▶ [Gegeven opdracht 1] Kun je de regels van de lijst exact overschrijven, vanaf het begin van de lijst tot en met de regel waarin "Task: Select the Shipping Addresses label" staat? Laat de afbeeldingen weg.

▶ [Brontekst]
Terug
Gepubliceerd op 09/10/2023

2023_CBS_06777 - Omgevingsvergunning - OMV_2023074281. Haantjeslei 144. District Antwerpen - Goedkeuring

college van burgemeester en schepenen
vr 06/10/2023 - 09:00 Stadhuis
Goedgekeurd

Samenstelling

Aanwezig

Bart De Wever, burgemeester; Koen Kennis, schepen; Jinnih Beels, schepen; Annick De Ridder, schepen; Nabilla Ait Daoud, schepen; Karim Bachar, schepen; Peter Wouters, schepen; Elisabeth van Doesburg, schepen; Erica Caluwaerts, schepen; Tom Meeuws, schepen; Karin De Craecker, waarnemend algemeen directeur

Afwezig

Sven Cauwelier, algemeen directeur

Secretaris

Karin De Craecker, waarnemend algemeen directeur

Voorzitter

Bart De Wever, burgemeester
2023_CBS_06777 - Omgevingsvergunning - OMV_2023074281. Haantjeslei 144. District Antwerpen - Goedkeuring 2023_CBS_06777 - Omgevingsvergunning - OMV_2023074281. Haantjeslei 144. District Antwerpen - Goedkeuring

Motivering

Aanleiding en context

Er werd een aanvraag voor een omgevingsvergunning ingediend bij het college van burgemeester en schepenen, die behandeld wordt volgens de vereenvoudigde procedure van het Omgevingsvergunningendecreet.

 

Projectnummer:

OMV_2023074281

Gegevens van de aanvrager:

NV CAPITOL met als adres Sint-Hubertusstraat 87 te 2600 Antwerpen

Ligging van het project:

Haantjeslei 144 te 2018 Antwerpen

Kadastrale percelen:

afdeling 10 sectie K nr. 1802H5

Vergunningsplichten:

stedenbouwkundige handelingen

Voorwerp van de aanvraag:

verbouwen van een meergezinswoning

 

Omschrijving stedenbouwkundige handelingen

 

Relevante voorgeschiedenis

-          16/06/1914: toelating (1914#5816) voor een huis;

-          29/03/2019: vastgesteld bouwkundig erfgoed:

https://id.erfgoed.net/erfgoedobjecten/304092

 

Geacht vergunde  toestand

-          meergezinswoning met 4 woonentiteiten;

-          4 bouwlagen onder plat dak in gesloten bebouwing;

-          gelijkvloerse veranda plus koer en tuin.

 

Bestaande toestand

-          veranda als eetplaats bij de woning geïntegreerd;

-          nieuwe veranda in plaats van de koer;

-          tuin voorzien van een pergola constructie achteraan;

-          bepleisterde voorgevel wit geschilderd met wit, houten buitenschrijnwerk en zwart gelakte, stalen balustrades.

▶ [Gegeven opdracht 2] Kun je uit het besluit over de omgevingsvergunning voor Haantjeslei 144 woord voor woord weergeven wat er staat tussen "https://id.erfgoed.net/erfgoedobjecten/304092" en "koer en tuin.", beide inbegrepen?

▶ [Invoer voor opdracht]

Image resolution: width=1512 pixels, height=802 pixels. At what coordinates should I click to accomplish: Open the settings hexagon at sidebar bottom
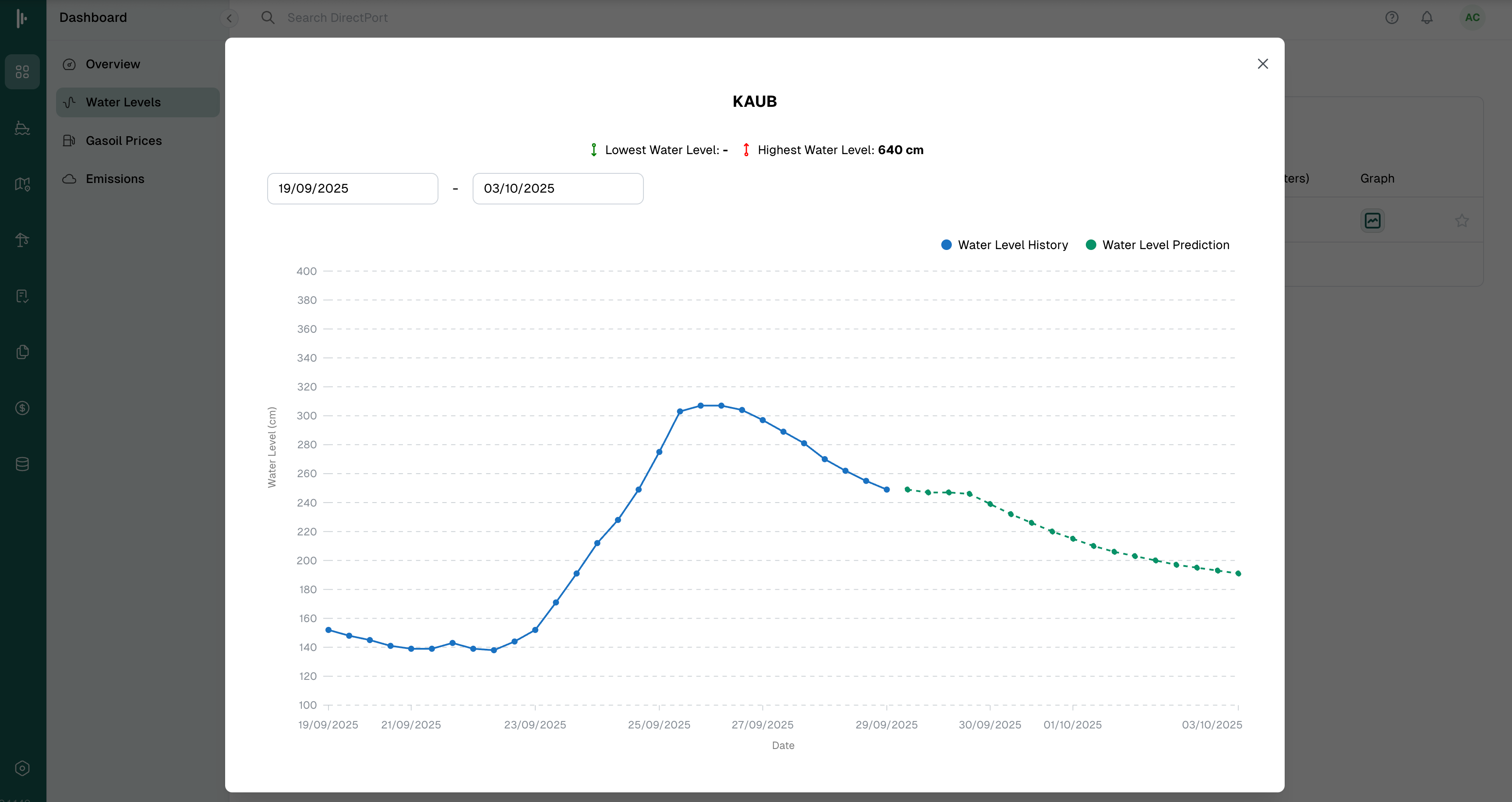click(x=22, y=768)
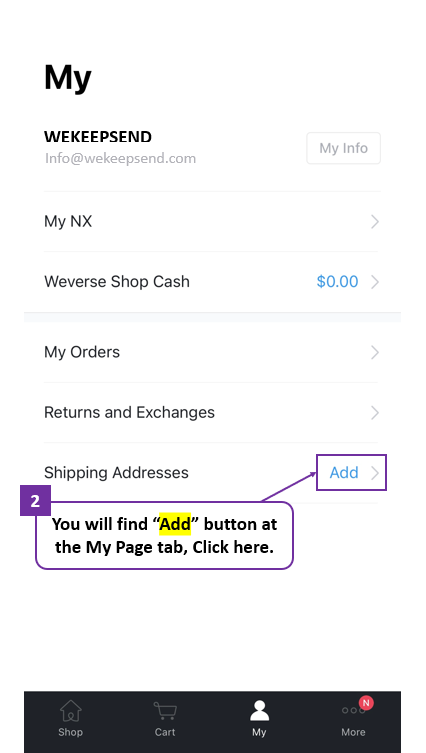This screenshot has width=426, height=753.
Task: Select the Shipping Addresses label
Action: point(116,473)
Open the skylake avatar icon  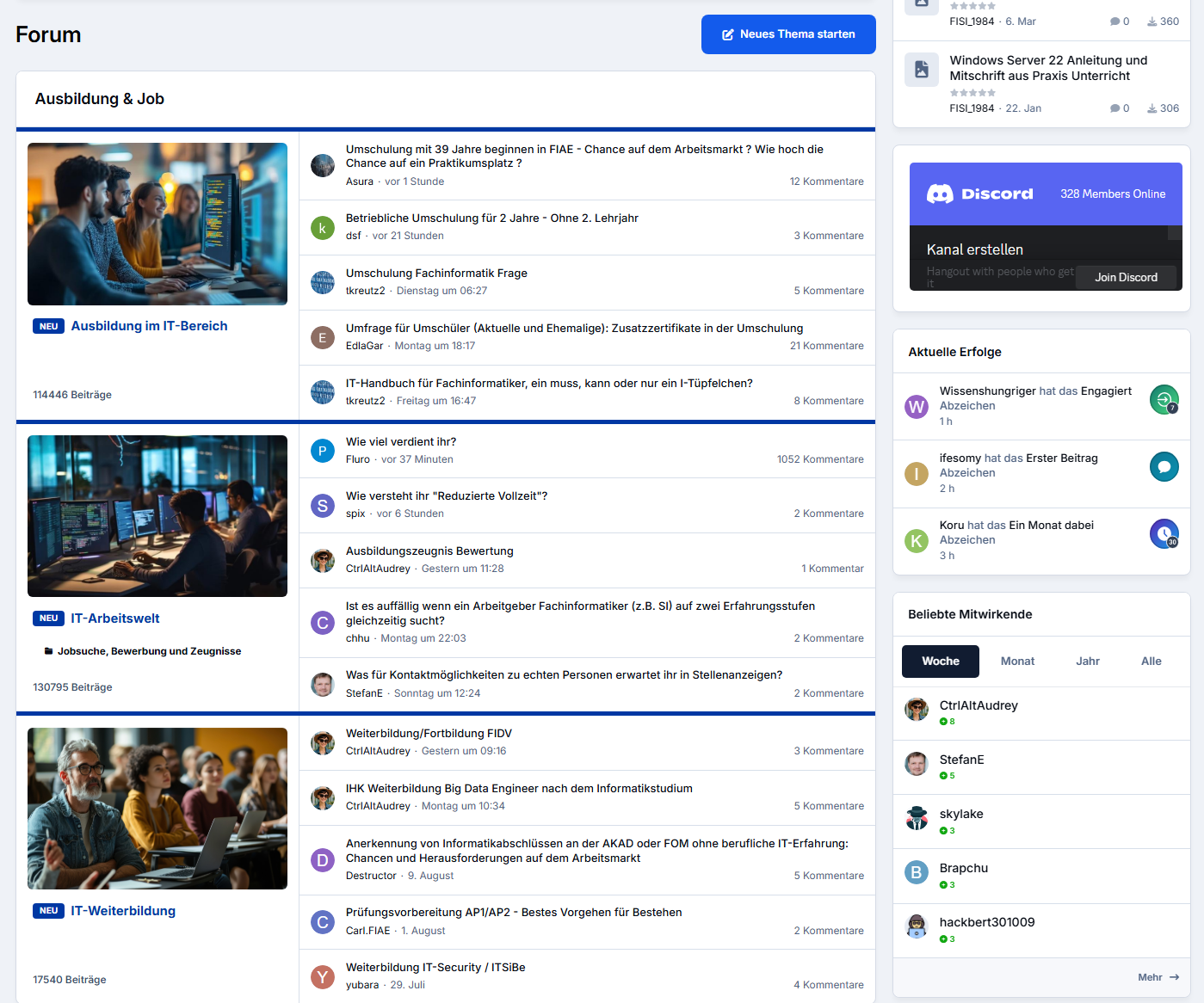click(x=917, y=818)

▶ [Volledig antwoord 1]
Image resolution: width=1512 pixels, height=802 pixels. At what coordinates should I click to accomplish: Open the settings hexagon at sidebar bottom
click(x=22, y=768)
This screenshot has width=426, height=753.
Task: Select the Shipping Addresses label

▶ [Volledig antwoord 2]
https://id.erfgoed.net/erfgoedobjecten/304092

 

Geacht vergunde  toestand

-          meergezinswoning met 4 woonentiteiten;

-          4 bouwlagen onder plat dak in gesloten bebouwing;

-          gelijkvloerse veranda plus koer en tuin.